» Work task: Everything in the listing must be transcribed exactly, from the first line to the last.

» Input material:

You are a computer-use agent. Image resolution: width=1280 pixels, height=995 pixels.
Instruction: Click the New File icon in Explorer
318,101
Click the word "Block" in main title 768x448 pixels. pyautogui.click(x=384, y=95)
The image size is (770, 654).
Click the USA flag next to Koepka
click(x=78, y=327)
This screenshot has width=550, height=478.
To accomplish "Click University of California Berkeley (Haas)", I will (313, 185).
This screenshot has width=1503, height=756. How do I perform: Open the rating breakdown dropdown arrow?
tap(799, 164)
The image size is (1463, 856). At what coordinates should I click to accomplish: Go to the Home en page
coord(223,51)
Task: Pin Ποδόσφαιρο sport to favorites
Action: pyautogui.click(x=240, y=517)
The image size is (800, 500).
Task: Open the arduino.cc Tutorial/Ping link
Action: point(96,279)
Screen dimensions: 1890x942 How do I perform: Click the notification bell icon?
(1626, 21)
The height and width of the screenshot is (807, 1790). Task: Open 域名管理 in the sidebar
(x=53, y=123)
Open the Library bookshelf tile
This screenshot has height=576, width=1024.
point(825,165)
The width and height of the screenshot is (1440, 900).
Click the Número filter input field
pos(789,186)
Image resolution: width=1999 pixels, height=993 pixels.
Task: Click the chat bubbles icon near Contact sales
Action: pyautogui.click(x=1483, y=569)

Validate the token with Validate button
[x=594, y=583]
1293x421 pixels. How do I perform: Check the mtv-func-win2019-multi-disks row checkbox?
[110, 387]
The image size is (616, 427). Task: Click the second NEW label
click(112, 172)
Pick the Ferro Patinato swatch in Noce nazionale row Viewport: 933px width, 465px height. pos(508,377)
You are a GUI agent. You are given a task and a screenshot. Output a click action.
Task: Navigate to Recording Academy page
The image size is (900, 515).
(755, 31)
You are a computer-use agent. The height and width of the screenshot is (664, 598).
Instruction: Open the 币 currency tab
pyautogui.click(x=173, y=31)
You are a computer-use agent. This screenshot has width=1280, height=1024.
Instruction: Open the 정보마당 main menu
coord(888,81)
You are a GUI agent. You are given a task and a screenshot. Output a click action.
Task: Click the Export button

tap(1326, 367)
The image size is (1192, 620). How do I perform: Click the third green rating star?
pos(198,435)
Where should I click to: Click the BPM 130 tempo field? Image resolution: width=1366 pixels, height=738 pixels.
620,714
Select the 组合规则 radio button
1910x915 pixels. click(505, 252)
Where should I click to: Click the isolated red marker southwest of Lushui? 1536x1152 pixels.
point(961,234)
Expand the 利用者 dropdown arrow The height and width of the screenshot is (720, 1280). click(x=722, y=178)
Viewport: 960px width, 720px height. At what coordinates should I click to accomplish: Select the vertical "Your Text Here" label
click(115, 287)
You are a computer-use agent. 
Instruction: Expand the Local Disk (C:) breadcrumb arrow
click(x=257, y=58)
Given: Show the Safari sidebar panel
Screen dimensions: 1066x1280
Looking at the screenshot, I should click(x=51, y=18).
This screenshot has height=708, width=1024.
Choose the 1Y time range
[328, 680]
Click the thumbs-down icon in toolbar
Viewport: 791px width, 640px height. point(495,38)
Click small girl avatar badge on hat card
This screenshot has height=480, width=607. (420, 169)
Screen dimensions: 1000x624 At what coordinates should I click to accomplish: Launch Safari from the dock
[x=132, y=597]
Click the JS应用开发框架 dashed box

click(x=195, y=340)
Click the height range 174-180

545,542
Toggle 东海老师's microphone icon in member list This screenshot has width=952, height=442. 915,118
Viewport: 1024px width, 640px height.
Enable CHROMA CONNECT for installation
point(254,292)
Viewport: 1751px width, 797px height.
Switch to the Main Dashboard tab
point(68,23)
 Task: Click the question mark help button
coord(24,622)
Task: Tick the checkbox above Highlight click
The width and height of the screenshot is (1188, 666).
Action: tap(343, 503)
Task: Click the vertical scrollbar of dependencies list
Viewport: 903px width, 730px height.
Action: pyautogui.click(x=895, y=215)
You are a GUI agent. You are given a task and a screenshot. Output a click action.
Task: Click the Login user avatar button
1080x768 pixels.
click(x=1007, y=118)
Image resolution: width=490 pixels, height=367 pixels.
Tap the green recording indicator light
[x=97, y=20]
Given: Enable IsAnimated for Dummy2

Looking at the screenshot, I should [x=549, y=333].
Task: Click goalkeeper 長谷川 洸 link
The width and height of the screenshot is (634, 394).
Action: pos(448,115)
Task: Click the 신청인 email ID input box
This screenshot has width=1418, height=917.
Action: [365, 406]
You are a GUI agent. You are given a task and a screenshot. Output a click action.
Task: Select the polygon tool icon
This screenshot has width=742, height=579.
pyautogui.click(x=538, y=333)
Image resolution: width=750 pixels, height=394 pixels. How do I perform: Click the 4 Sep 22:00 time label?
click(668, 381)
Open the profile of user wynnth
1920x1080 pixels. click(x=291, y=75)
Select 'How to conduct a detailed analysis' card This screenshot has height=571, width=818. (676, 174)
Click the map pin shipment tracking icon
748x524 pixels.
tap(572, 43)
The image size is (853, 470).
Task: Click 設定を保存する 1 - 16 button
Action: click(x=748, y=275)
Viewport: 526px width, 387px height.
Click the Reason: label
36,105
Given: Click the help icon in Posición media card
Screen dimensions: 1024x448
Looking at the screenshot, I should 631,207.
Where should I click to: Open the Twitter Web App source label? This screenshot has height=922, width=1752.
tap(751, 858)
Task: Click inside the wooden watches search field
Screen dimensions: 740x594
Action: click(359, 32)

» Exercise output:
You are a computer-use agent. Image resolution: width=1280 pixels, height=995 pixels.
Instruction: Click the New File icon in Explorer
318,101
Click the word "Block" in main title 768x448 pixels. pyautogui.click(x=384, y=95)
The image size is (770, 654).
Click the USA flag next to Koepka
click(x=78, y=327)
This screenshot has width=550, height=478.
To accomplish "Click University of California Berkeley (Haas)", I will (313, 185).
This screenshot has width=1503, height=756. How do I perform: Open the rating breakdown dropdown arrow?
tap(799, 164)
The image size is (1463, 856). At what coordinates should I click to accomplish: Go to the Home en page
coord(223,51)
Task: Pin Ποδόσφαιρο sport to favorites
Action: pyautogui.click(x=240, y=517)
The image size is (800, 500).
Task: Open the arduino.cc Tutorial/Ping link
Action: point(96,279)
Screen dimensions: 1890x942 How do I perform: Click the notification bell icon?
(1626, 21)
The height and width of the screenshot is (807, 1790). Task: Open 域名管理 in the sidebar
(x=53, y=123)
Open the Library bookshelf tile
This screenshot has height=576, width=1024.
point(825,165)
The width and height of the screenshot is (1440, 900).
Click the Número filter input field
pos(789,186)
Image resolution: width=1999 pixels, height=993 pixels.
Task: Click the chat bubbles icon near Contact sales
Action: pyautogui.click(x=1483, y=569)

Validate the token with Validate button
[x=594, y=583]
1293x421 pixels. How do I perform: Check the mtv-func-win2019-multi-disks row checkbox?
[110, 387]
The image size is (616, 427). Task: Click the second NEW label
click(112, 172)
Pick the Ferro Patinato swatch in Noce nazionale row Viewport: 933px width, 465px height. pos(508,377)
You are a GUI agent. You are given a task and a screenshot. Output a click action.
Task: Navigate to Recording Academy page
The image size is (900, 515).
(755, 31)
You are a computer-use agent. The height and width of the screenshot is (664, 598).
Instruction: Open the 币 currency tab
pyautogui.click(x=173, y=31)
You are a computer-use agent. This screenshot has width=1280, height=1024.
Instruction: Open the 정보마당 main menu
coord(888,81)
You are a GUI agent. You are given a task and a screenshot. Output a click action.
Task: Click the Export button

tap(1326, 367)
The image size is (1192, 620). How do I perform: Click the third green rating star?
pos(198,435)
Where should I click to: Click the BPM 130 tempo field? Image resolution: width=1366 pixels, height=738 pixels.
620,714
Select the 组合规则 radio button
1910x915 pixels. click(505, 252)
Where should I click to: Click the isolated red marker southwest of Lushui? 1536x1152 pixels.
point(961,234)
Expand the 利用者 dropdown arrow The height and width of the screenshot is (720, 1280). click(x=722, y=178)
Viewport: 960px width, 720px height. At what coordinates should I click to accomplish: Select the vertical "Your Text Here" label
click(115, 287)
You are a computer-use agent. 
Instruction: Expand the Local Disk (C:) breadcrumb arrow
click(x=257, y=58)
Given: Show the Safari sidebar panel
Screen dimensions: 1066x1280
Looking at the screenshot, I should click(x=51, y=18).
This screenshot has height=708, width=1024.
Choose the 1Y time range
[328, 680]
Click the thumbs-down icon in toolbar
Viewport: 791px width, 640px height. point(495,38)
Click small girl avatar badge on hat card
This screenshot has height=480, width=607. (420, 169)
Screen dimensions: 1000x624 At what coordinates should I click to accomplish: Launch Safari from the dock
[x=132, y=597]
Click the JS应用开发框架 dashed box

click(x=195, y=340)
Click the height range 174-180

545,542
Toggle 东海老师's microphone icon in member list This screenshot has width=952, height=442. 915,118
Viewport: 1024px width, 640px height.
Enable CHROMA CONNECT for installation
point(254,292)
Viewport: 1751px width, 797px height.
Switch to the Main Dashboard tab
point(68,23)
 Task: Click the question mark help button
coord(24,622)
Task: Tick the checkbox above Highlight click
The width and height of the screenshot is (1188, 666).
Action: tap(343, 503)
Task: Click the vertical scrollbar of dependencies list
Viewport: 903px width, 730px height.
Action: pyautogui.click(x=895, y=215)
You are a GUI agent. You are given a task and a screenshot. Output a click action.
Task: Click the Login user avatar button
1080x768 pixels.
click(x=1007, y=118)
Image resolution: width=490 pixels, height=367 pixels.
Tap the green recording indicator light
[x=97, y=20]
Given: Enable IsAnimated for Dummy2

Looking at the screenshot, I should [x=549, y=333].
Task: Click goalkeeper 長谷川 洸 link
The width and height of the screenshot is (634, 394).
Action: pos(448,115)
Task: Click the 신청인 email ID input box
This screenshot has width=1418, height=917.
Action: [365, 406]
You are a GUI agent. You are given a task and a screenshot. Output a click action.
Task: Select the polygon tool icon
This screenshot has width=742, height=579.
pyautogui.click(x=538, y=333)
Image resolution: width=750 pixels, height=394 pixels. How do I perform: Click the 4 Sep 22:00 time label?
click(668, 381)
Open the profile of user wynnth
1920x1080 pixels. click(x=291, y=75)
Select 'How to conduct a detailed analysis' card This screenshot has height=571, width=818. (676, 174)
Click the map pin shipment tracking icon
748x524 pixels.
tap(572, 43)
The image size is (853, 470).
Task: Click 設定を保存する 1 - 16 button
Action: click(x=748, y=275)
Viewport: 526px width, 387px height.
Click the Reason: label
36,105
Given: Click the help icon in Posición media card
Screen dimensions: 1024x448
Looking at the screenshot, I should 631,207.
Where should I click to: Open the Twitter Web App source label? This screenshot has height=922, width=1752.
tap(751, 858)
Task: Click inside the wooden watches search field
Screen dimensions: 740x594
Action: click(359, 32)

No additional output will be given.